» Brief
Would you output each record exactly as it stands?

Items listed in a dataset

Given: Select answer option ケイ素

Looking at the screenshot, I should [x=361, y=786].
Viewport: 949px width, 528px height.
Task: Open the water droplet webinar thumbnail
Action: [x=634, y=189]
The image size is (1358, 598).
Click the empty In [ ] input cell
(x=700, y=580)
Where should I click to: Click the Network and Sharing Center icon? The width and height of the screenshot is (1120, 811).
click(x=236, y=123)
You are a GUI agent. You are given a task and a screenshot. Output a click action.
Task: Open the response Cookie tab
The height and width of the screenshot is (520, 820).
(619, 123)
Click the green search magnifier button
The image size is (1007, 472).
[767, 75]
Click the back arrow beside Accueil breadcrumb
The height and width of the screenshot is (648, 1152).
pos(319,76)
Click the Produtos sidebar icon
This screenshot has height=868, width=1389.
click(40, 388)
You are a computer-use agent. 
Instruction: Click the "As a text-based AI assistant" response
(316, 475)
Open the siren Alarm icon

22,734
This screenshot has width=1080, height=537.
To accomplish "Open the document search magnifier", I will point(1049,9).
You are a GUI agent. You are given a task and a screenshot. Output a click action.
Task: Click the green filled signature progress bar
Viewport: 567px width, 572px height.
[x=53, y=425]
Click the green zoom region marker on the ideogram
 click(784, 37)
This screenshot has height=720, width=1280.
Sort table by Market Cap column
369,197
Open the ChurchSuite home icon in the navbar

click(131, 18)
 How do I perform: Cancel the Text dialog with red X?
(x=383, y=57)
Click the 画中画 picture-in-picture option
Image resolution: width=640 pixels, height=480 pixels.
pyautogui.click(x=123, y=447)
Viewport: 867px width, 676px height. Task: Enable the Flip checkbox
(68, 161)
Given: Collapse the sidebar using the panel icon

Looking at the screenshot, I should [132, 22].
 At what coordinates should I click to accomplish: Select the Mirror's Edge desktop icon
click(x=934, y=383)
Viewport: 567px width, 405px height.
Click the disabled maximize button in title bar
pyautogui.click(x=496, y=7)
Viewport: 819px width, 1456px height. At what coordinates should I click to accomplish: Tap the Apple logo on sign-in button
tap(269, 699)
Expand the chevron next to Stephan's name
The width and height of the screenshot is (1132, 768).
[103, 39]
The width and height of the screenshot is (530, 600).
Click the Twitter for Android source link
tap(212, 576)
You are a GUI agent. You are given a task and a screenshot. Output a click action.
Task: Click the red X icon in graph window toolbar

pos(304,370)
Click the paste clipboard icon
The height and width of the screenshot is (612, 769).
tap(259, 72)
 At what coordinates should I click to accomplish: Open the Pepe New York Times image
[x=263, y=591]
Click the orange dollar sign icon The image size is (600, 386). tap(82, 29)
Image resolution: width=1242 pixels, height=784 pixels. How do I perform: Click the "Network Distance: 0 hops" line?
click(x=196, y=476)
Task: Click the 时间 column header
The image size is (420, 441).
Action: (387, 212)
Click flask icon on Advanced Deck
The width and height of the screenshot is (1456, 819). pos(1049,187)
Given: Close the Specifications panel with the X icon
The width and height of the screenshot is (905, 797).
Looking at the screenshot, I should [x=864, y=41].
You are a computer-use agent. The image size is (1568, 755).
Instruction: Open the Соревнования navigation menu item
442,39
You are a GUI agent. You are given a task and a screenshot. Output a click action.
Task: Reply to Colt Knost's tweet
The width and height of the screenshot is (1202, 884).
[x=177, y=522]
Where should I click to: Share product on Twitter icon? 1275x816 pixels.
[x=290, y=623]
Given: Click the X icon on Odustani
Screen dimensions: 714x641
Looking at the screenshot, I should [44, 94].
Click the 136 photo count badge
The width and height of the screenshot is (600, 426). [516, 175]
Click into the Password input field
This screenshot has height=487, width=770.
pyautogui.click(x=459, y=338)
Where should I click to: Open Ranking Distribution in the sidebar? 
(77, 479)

» Your response
Given: Select answer option ケイ素

Looking at the screenshot, I should [x=361, y=786].
Viewport: 949px width, 528px height.
Task: Open the water droplet webinar thumbnail
Action: [x=634, y=189]
The image size is (1358, 598).
Click the empty In [ ] input cell
(x=700, y=580)
Where should I click to: Click the Network and Sharing Center icon? The width and height of the screenshot is (1120, 811).
click(x=236, y=123)
You are a GUI agent. You are given a task and a screenshot. Output a click action.
Task: Open the response Cookie tab
The height and width of the screenshot is (520, 820).
(619, 123)
Click the green search magnifier button
The image size is (1007, 472).
[767, 75]
Click the back arrow beside Accueil breadcrumb
The height and width of the screenshot is (648, 1152).
pos(319,76)
Click the Produtos sidebar icon
This screenshot has height=868, width=1389.
click(40, 388)
You are a computer-use agent. 
Instruction: Click the "As a text-based AI assistant" response
(316, 475)
Open the siren Alarm icon

22,734
This screenshot has width=1080, height=537.
To accomplish "Open the document search magnifier", I will point(1049,9).
You are a GUI agent. You are given a task and a screenshot. Output a click action.
Task: Click the green filled signature progress bar
Viewport: 567px width, 572px height.
[x=53, y=425]
Click the green zoom region marker on the ideogram
 click(784, 37)
This screenshot has height=720, width=1280.
Sort table by Market Cap column
369,197
Open the ChurchSuite home icon in the navbar

click(131, 18)
 How do I perform: Cancel the Text dialog with red X?
(x=383, y=57)
Click the 画中画 picture-in-picture option
Image resolution: width=640 pixels, height=480 pixels.
pyautogui.click(x=123, y=447)
Viewport: 867px width, 676px height. Task: Enable the Flip checkbox
(68, 161)
Given: Collapse the sidebar using the panel icon

Looking at the screenshot, I should [132, 22].
 At what coordinates should I click to accomplish: Select the Mirror's Edge desktop icon
click(x=934, y=383)
Viewport: 567px width, 405px height.
Click the disabled maximize button in title bar
pyautogui.click(x=496, y=7)
Viewport: 819px width, 1456px height. At what coordinates should I click to accomplish: Tap the Apple logo on sign-in button
tap(269, 699)
Expand the chevron next to Stephan's name
The width and height of the screenshot is (1132, 768).
[103, 39]
The width and height of the screenshot is (530, 600).
Click the Twitter for Android source link
tap(212, 576)
You are a GUI agent. You are given a task and a screenshot. Output a click action.
Task: Click the red X icon in graph window toolbar

pos(304,370)
Click the paste clipboard icon
The height and width of the screenshot is (612, 769).
tap(259, 72)
 At what coordinates should I click to accomplish: Open the Pepe New York Times image
[x=263, y=591]
Click the orange dollar sign icon The image size is (600, 386). tap(82, 29)
Image resolution: width=1242 pixels, height=784 pixels. How do I perform: Click the "Network Distance: 0 hops" line?
click(x=196, y=476)
Task: Click the 时间 column header
The image size is (420, 441).
Action: (387, 212)
Click flask icon on Advanced Deck
The width and height of the screenshot is (1456, 819). pos(1049,187)
Given: Close the Specifications panel with the X icon
The width and height of the screenshot is (905, 797).
Looking at the screenshot, I should [x=864, y=41].
You are a computer-use agent. The image size is (1568, 755).
Instruction: Open the Соревнования navigation menu item
442,39
You are a GUI agent. You are given a task and a screenshot. Output a click action.
Task: Reply to Colt Knost's tweet
The width and height of the screenshot is (1202, 884).
[x=177, y=522]
Where should I click to: Share product on Twitter icon? 1275x816 pixels.
[x=290, y=623]
Given: Click the X icon on Odustani
Screen dimensions: 714x641
Looking at the screenshot, I should [44, 94].
Click the 136 photo count badge
The width and height of the screenshot is (600, 426). [516, 175]
Click into the Password input field
This screenshot has height=487, width=770.
pyautogui.click(x=459, y=338)
Where should I click to: Open Ranking Distribution in the sidebar? 
(77, 479)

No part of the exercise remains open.